For most Americans, private school seems like an unaffordable luxury, or an unnecessary extravagance, depending on your point of view. One thing everyone agrees on, though, is that private school is expensive—especially compared with the competition. After all, public education doesn't cost anything, and you can't compete with free, right?
The problem with that logic is that public school actually isn't free. In what might be one of America's most regressive policies, the government divides the country into school districts, each supported by a local tax base. That means school funding and quality varies drastically depending on where you live, and homes in top school districts tend to be eye-poppingly expensive.
According to a recent Trulia report, houses in districts where even rich families send their children to public school—suggesting the quality of education is especially high—can cost more than twice the national average per square foot. That means in certain cases, private school can actually be a bargain.

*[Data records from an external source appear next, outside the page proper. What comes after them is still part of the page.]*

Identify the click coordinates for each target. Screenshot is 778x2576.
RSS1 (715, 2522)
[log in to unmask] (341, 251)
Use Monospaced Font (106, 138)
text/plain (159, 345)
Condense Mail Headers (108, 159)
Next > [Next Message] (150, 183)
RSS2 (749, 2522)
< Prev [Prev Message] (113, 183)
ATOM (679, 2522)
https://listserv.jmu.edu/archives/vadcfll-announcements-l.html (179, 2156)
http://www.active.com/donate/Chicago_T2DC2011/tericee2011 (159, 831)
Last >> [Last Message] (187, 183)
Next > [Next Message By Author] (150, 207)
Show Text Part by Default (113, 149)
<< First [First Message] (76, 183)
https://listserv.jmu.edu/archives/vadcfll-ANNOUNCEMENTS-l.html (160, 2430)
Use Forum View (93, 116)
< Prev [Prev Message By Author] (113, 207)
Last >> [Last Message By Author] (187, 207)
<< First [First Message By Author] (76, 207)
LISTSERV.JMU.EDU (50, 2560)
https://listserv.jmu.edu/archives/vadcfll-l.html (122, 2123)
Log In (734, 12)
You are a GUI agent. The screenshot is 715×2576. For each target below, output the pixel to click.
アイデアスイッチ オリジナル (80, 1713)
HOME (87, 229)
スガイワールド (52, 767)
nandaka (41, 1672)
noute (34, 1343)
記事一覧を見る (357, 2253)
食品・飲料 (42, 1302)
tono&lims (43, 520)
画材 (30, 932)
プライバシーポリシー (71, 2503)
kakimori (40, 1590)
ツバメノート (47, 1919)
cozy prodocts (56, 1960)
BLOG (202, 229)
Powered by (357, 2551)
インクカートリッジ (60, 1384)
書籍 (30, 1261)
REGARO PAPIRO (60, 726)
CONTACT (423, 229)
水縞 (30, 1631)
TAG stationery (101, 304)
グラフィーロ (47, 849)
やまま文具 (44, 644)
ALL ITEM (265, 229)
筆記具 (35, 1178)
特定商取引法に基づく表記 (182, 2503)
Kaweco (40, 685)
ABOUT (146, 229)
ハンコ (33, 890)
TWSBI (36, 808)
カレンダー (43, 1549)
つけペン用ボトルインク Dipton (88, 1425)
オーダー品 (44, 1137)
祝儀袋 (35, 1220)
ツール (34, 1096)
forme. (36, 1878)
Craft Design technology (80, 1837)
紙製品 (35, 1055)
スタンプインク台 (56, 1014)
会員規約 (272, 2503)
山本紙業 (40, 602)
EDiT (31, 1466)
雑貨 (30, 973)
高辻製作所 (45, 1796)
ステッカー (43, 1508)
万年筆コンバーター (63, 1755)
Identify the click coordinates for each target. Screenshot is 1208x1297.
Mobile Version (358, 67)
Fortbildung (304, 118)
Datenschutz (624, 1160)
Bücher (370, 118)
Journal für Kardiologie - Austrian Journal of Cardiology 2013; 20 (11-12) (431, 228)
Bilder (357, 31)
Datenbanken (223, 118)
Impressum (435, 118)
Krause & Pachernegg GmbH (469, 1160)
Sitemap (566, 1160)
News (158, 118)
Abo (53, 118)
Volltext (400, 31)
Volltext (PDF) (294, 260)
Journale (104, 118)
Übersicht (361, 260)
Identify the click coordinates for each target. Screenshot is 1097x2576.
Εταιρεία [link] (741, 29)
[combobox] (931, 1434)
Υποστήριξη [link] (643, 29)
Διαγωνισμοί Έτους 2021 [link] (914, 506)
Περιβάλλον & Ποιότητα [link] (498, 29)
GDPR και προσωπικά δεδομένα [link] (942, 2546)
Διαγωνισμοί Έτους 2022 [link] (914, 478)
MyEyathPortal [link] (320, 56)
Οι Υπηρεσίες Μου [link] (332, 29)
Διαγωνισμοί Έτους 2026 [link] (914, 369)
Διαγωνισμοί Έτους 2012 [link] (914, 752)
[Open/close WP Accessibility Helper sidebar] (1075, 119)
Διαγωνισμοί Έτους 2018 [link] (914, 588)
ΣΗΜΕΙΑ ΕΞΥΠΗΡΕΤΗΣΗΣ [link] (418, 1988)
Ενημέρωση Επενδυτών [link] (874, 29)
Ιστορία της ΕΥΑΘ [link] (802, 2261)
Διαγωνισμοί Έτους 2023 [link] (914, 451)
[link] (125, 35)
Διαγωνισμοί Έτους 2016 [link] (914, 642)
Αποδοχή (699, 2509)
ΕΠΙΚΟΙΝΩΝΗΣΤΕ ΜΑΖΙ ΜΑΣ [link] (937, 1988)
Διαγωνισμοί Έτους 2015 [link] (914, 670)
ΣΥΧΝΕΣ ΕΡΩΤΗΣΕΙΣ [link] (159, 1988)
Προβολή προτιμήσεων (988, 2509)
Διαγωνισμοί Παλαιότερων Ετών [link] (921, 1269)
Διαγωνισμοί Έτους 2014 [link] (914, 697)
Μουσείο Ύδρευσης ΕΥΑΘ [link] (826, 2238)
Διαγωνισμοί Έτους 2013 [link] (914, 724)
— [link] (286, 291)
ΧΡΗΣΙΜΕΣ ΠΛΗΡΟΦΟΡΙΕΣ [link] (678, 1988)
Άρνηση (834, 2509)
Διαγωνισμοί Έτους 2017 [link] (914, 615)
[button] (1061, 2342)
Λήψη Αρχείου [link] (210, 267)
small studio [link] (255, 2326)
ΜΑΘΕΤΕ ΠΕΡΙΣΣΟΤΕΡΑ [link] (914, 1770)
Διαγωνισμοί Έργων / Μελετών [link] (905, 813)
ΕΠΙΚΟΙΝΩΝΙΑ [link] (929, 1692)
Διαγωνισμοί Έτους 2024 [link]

To answer the question of how much going to private school could potentially save, we need the help of two fictional families: the Publicos and the Privados. The Publicos want to give their child the best public education they can, so they move to a neighborhood with one of the nation's top public schools. The Privados prefer private education, so they move to a neighborhood with average schools (and median home prices) and send their child to prep school.
To figure out how much the Publicos will spend, we'll use Trulia's Rent vs. Buy calculator* to see how much living in an average-size house in a top school district for 13 years (kindergarten through 12th grade) would cost. A median-priced house in Auburndale, Massachusetts—which Trulia lists as having some of the best public schools—will end up costing the Publicos about $2,120 a month.
In comparison, we'll say the Privados live in an average school district and buy a home that will cost the national median of roughly $998 a month over the same time period. On top of that, the Privados pay for their child's private school. According to data from the Nation Center for Education Statistics, the average price of a year of private elementary school is $7,770, and the average annual cost of private high school is $13,030.
By multiplying the cost of elementary school by nine (grades K-8) and adding it to the cost of a four-year high school, we get an average total cost of educating a child privately of $122,050, or $782 a month. Add that to the Privados' housing bills, and they're up to $1,780 a month—still a few hundred dollars less than the Publicos' monthly costs.
Over time, these savings add up. By the time the Publicos' child graduates high school, they will have paid $52,982 more than the Privados for education and housing. Meanwhile, if the Privados stashed away those savings in a 529 college account, they'll have a lot of extra money to help pay for their son's or daughter's university.
Does this mean private school is always a better option for parents? Not at all. The above calculations compare one of the most expensive public school districts in the nation with the average cost of private school. The most elite prep schools can cost upwards of $40,000 a year, while some areas with great public schools are far more affordable than Auburndale.
There are also a number of factors to consider that this calculation doesn't take into account. While private schools cost $9,388 a year in general, religious schools are a little cheaper, and secular schools are much more expensive. There's also regional considerations, like commute times, employment opportunities, crime rate, and other neighborhood perks that we don't have time to explore in detail.
One final thing to consider is how many children you plan on sending to school. If both the Publicos and Privados send two children to school instead of one, the Publicos actually save almost $70,000. Although, if the Privados send two kids to public elementary school and then transfer both children to a private high school, they're back in the black, saving almost $71,000.
So with that in mind, what's the takeaway from all this? Instead of automatically selecting public or private school for your child, make sure to give both options serious consideration. Sometimes—likely most of the time—public school will be cheaper. In other cases, a good private education may actually cost less. Either way, taking the time to get the decision right can save you thousands of dollars.
* Other than the "How long would you live there?" field, which we set to 13, and the region, our calculations are based on the calculator's default settings.